Tuesday 26th July – Pórto Koufó, Khalkidhiki 39:58.196N 23:55.077E
Last night was very still and quiet. This morning we had a lovely quiet breakfast and watched some of the yachts leave. Late morning Skylax departed, sadly before we could say hello.
We went ashore to look around this pleasant little fishing hamlet, and to go looking for a replacement gaz bottle for the cooker (we hadn’t been able to get a refill in Turkey as they use different gaz bottles) and a fuel station for some diesel. Around the harbour are a number of tavernas and a small mini-market, then a little further on there is a small sandy beach.
There was a sign for a supermarket (600m up the road) in large letters on the harbour wall advertising all sorts of supplies and so after a visit to the mini-market which was surprisingly well provisioned, we trekked off up hill to this promise of bigger things. The good news was that on the way we passed a fresh fish shop and a petrol station. However, the supermarket was disappointing; it was small, dark, limited and not appealing, with no fresh produce – it had gaz but at an extortionate price – I decided I’d rather starve!

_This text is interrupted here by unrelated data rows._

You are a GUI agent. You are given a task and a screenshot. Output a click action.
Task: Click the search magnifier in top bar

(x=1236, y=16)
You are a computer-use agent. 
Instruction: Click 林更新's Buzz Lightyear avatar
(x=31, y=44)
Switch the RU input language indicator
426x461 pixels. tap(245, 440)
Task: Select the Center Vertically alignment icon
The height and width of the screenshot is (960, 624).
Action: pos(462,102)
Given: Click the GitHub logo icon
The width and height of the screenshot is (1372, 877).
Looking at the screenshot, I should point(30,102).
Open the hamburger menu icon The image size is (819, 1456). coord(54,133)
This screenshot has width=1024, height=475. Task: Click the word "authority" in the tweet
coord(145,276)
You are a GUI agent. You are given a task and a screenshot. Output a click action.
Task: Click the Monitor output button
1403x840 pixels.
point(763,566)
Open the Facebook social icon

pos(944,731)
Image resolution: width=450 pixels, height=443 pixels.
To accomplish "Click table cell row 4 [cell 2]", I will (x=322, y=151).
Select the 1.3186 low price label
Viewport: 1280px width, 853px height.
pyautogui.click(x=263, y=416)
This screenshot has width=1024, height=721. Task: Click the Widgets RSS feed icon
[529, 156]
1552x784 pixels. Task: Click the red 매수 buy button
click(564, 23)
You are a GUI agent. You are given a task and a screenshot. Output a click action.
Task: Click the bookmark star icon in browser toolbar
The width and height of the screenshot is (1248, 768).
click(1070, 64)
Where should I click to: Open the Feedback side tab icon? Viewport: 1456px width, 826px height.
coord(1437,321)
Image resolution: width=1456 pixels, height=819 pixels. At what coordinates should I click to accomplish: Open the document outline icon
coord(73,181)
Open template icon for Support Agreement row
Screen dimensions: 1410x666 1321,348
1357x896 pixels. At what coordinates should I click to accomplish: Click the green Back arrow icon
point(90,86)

We came back via the fresh fish shop which we passed on the way up the hill and bought a couple of fish. I was delighted tonight when I cooked one for dinner to find that the lady had slipped half a dozen fresh prawns in the bag as a present.
We also called at the petrol station to price the diesel and I asked if he sold camping gaz. He said I would need to go to a supermarket so I told him what I thought of the price of the one up the hill and he laughed and suggested I try the small one back in town or to try the ones in the next village just half a km away. So we pottered back down the hill to the small mini-market where we discovered they did have gaz after all and got it for less than two thirds of the price of the other place!
Late afternoon, when it had cooled down a bit, Richard went back to the petrol station with trolley and a couple of cans to top up our fuel supply.
We have stayed on board this evening as yachts have arrived around us. Once again it has involved some anchoring in close quarters, and the Swiss chap having to guard his anchor. Tonight we have another Beneteau 393 beside us which we recognise from Limnos which is practically rafted to us; we are hoping that it moves the same as us as it is the same model to avoid us getting lacerated by his passerelle which he has left sticking out the back.